I know my H is doing a great job w/ walls, but he still works pretty closely w/ her in a high stress job. She will periodically let him know that she misses his friendship, and make various overtures. He avoids reacting, hoping she'll just take the hint, and he won't have to hurt her feelings. To his credit, he has told me of these overtures. He's leaving the job at the end of the year, thankfully, but she even asked me to arrange a surprise party for him w/ her! He said it's just because she planned a party for another coworker when he turned 50, and that's just the way she is, it wasn't because of their relationship. I still think it's pretty disrespectful to me, but he doesn't see it. What do you think, am I being overly sensitive? Hit me with the 2 x 4's!
[This message edited by melody at 2:07 AM, September 23rd (Sunday)]
H-EA, d-day 1-06
W-PA, d-day 9-05
so both of us are WS & BS
working hard on R
"Sorry is looking backwards, worry is looking around, and faith is looking ahead"
In the beginning after the A was revealed, I did feel unprotected by my FWH. It seemed that he felt sorry for the OW (she's young and clueless, but I also think she's devious and desperate). But as time went on in our case, her "naivety" (spelling?) wore on him, and he began to see her for what she really is. He gradually cut off all communication with her other than absolutely necessary at work. Even went so far as to tell her to get out of his office. The last time she tried to engage him in conversation about her pregancy was a month ago. At that time, he told her in no uncertain terms that he knew he was not the father, SHE knew he was not the father, he wasn't playing her games anymore, and if she wanted to drag it out until after the baby was born, she'll have to get a court order for his DNA sample. Since then, nothing. Sure, he hears about things she'll say at work to other coworkers, but she has not approached him personally. I'm still waiting, though. She's not due until February.
XWH died Dec. 2010
After more than a year of requesting disclosure whenever they have a non work related contact, I finally asked him last week to just not tell me anything about her anymore--if I don't know, it can't hurt me, and I trust that he's not going to allow it to go back to the way it was before. I just am on pins and needles every day he works w/ her.
I've been away from this board for a while--it seems like this thread isn't as active. Maybe that's a good sign?
Melody - Interesting that you said you were thinking of asking your H to not say anything about OW. My H hadn't mentioned OW in ages (although I think sometimes he would change her name to their boss' name when he would talk about work with me) and yesterday he mentioned her in a work context. It kinda made me realize that "yes, she still is there" - I guess I was kinda getting in my bubble that maybe this was all just one horrible nightmare. I kinda feel like asking my H to never use her name around me unless it is to tell me she no longer works there, has had some horrible tragedy befall her (that ol' Karma bus) or is dead. But then I hate to have him know that I even spend one second thinking about her (which I spend more like a bazillion and I know I shouldn't but I have gotten to that point yet) or that he has to censor his conversations with me (and oh yeah they had could communicate ) so I'm not sure what to do.
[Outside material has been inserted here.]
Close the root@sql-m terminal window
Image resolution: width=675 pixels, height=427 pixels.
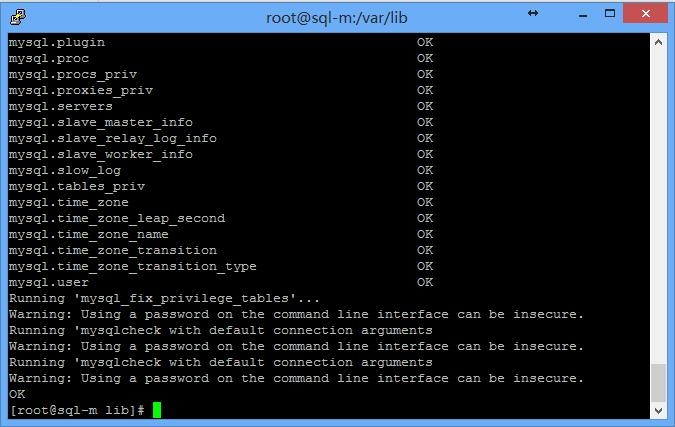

nms, I'd go inside, too, I think. Will he go out of his way to be welcoming to you? When I go to my husband's workplace, he is usually very welcoming. Sometimes, I think he feels a little awkward, but a couple of times, he has been openly affectionate with me, regardless of whether she is there or not. It helps enormously to feel like he's not worried about her feelings, and will kiss me or hold my hand in front of her. Lately, though, he hasn't been inviting me when she's working w/ him. I don't know if it's just coincidence, or if he was just uncomfortable w/ my tension.
Sharim, I think at this point, I'd rather be in my bubble, forgetting she exists. I still know what days they are working together, and of course, I wonder, but he is going out of his way to be loving and caring w/ me when he is at home, so I am holding on to that.
Since he is leaving this place at the end of the year, I told him that once he leaves, if he thinks he can never talk to her again, and basically not look back, I'll be great. If he feels like he misses her, or continues to try to protect her feelings if she tries to get in touch w/ him, I don't think I'll be able to take it.
My WH is in a similiar situation. Basically if he is even polite to OW at work she thinks they are "friends" again and she starts getting more aggressive about talking to him. Unless he is just about rude she gets out of control. I can see where even if he doesn't care for her this would bother him. Also it might be making him see who see really is (A wee bit desperate maybe?) and that makes him feel bad. He almost threw away his marriage for this desperate tramp?
Anyway listen to your gut but he could just be voicing concerns about how he is going to handle her advances should she choose to do that.
Especially those that would be counted as the WP's friends?
[This message edited by BlownOut at 10:00 AM, November 13th (Tuesday)]
Praising God everyday for setting me free.